8.
Viaggiavano già da tre giorni, ma non si erano allontanati molto da Mosca. Il paesaggio era invernale: i binari, le campagne, le foreste, i tetti dei villaggi, tutto coperto di neve.
La famiglia Zivago aveva avuto la fortuna di capitare nell’angolo sinistro dei pancaccio superiore proprio sotto il soffitto, accanto all’appannato finestrino oblungo: e vi si erano sistemati tutti insieme.
Era la prima volta che Antonina Aleksàndrovna viaggiava in un carro merci. A Mosca, quando erano saliti, Jurij Andrèevich aveva sollevato le donne al livello dei vagone, sul cui bordo correva un pesante sportello mobile. Poi, durante il viaggio, le donne impararono a salire da sole.
Ad Antonina Aleksàndrovna il vagone era sembrato una stalla con le ruote. Quelle piccole gabbie, secondo lei, sarebbero andate in pezzi al primo urto, al primo scossone. Ma era già il terzo giorno che venivano sbatacchiati avanti e indietro e gettati di lato a ogni cambio di velocità e a ogni curva; già il terzo giorno che sotto il pavimento rintronavano di continuo, come bacchette di un tamburino meccanico, gli assali delle ruote, e ciò nonostante il viaggio proseguiva felicemente senza che i timori di Antonina Aleksàndrovna avessero conferma.
Alle stazioni con le banchine troppo corte, il lungo convoglio composto di ventitré vagoni (i Zivago si trovavano nel quattordicesimo) si accostava soltanto con una parte: con la testa, con la coda, o col centro.
I vagoni di testa erano quelli militari; in mezzo viaggiavano i passeggeri e, in coda, i mobilitati al lavoro obbligatorio.
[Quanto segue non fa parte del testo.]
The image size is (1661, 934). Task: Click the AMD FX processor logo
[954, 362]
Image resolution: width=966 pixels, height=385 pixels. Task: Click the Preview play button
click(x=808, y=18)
Questi ultimi erano circa cinquecento, gente di tutte le età, delle più svariate categorie e professioni.
Gli otto vagoni che occupavano, offrivano uno spettacolo pittoresco. A fianco di ricchi ben vestiti, agenti di borsa o avvocati pietroburghesi, si potevano scorgere, accomunati alla classe sfruttatrice, vetturini di piazza, lucidatori di pavimenti, bagnini, straccivendoli tartari, pazzi fuggiti dai manicomi abbandonati, piccoli mercanti e monaci.
I primi sedevano, senza giacca, su ceppi segati attorno a stufette incandescenti, parlando senza posa e sghignazzando rumorosamente. Era gente che aveva relazioni e non si preoccupava. A casa parenti autorevoli si davano da fare per loro e, in caso estremo, alla fine del viaggio avrebbero potuto riscattarsi pagando.
I secondi, in stivali e caffettani sbottonati, o scalzi e in lunghe camicie sciolte, tenute fuori dai pantaloni, con la barba o senza, stavano in piedi davanti alle porte aperte dei vagoni soffocanti, tenendosi agli stipiti e alle traverse delle aperture, e, senza parlare tra loro, guardavano tristi i villaggi lungo la ferrovia e la gente. Privi di conoscenze utili, non potevano contare su nessuno.
Non tutti i mobilitati stavano nei vagoni loro riservati: una parte era stata sparpagliata per il convoglio, in mezzo ai passeggeri. Ce n’erano anche nel quattordicesimo vagone.